▶ _About this task_
For the listing below, return the line containing "Guías de compra (204, 2328)", the line containing "Sin comentarios (211, 315)", and all lines in between, exactly as written and nothing else.

▶ _Record set_
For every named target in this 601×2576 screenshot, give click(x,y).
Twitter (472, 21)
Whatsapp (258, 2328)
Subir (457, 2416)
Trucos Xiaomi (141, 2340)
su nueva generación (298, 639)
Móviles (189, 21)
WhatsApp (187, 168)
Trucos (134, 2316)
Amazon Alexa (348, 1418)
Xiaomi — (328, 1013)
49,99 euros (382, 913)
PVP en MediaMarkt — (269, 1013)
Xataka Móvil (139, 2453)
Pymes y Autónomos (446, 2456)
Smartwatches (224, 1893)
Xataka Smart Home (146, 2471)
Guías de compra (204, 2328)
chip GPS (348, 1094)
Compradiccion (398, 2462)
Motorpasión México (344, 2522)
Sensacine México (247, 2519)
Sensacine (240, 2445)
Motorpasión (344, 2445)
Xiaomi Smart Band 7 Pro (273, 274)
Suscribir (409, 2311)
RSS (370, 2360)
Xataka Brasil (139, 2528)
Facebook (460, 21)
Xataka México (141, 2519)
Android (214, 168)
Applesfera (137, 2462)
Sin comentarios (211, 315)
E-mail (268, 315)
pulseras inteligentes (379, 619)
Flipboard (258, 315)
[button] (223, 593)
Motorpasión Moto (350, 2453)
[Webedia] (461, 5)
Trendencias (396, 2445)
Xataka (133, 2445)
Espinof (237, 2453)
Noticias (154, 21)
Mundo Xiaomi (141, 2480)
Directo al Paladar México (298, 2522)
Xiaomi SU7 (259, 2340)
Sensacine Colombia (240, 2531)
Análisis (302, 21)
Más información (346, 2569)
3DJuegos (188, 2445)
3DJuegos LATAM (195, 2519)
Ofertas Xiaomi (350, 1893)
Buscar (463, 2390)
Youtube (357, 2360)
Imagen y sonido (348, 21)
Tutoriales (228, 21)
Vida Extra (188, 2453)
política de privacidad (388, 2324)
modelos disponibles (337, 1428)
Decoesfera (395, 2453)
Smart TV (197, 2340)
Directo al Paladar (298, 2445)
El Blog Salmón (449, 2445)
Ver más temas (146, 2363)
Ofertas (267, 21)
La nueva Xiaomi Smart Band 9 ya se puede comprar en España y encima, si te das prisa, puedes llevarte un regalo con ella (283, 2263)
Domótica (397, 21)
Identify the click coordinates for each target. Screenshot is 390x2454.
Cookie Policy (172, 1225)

▶ _Answer to this problem_
Guías de compra (204, 2328)
chip GPS (348, 1094)
Compradiccion (398, 2462)
Motorpasión México (344, 2522)
Sensacine México (247, 2519)
Sensacine (240, 2445)
Motorpasión (344, 2445)
Xiaomi Smart Band 7 Pro (273, 274)
Suscribir (409, 2311)
RSS (370, 2360)
Xataka Brasil (139, 2528)
Facebook (460, 21)
Xataka México (141, 2519)
Android (214, 168)
Applesfera (137, 2462)
Sin comentarios (211, 315)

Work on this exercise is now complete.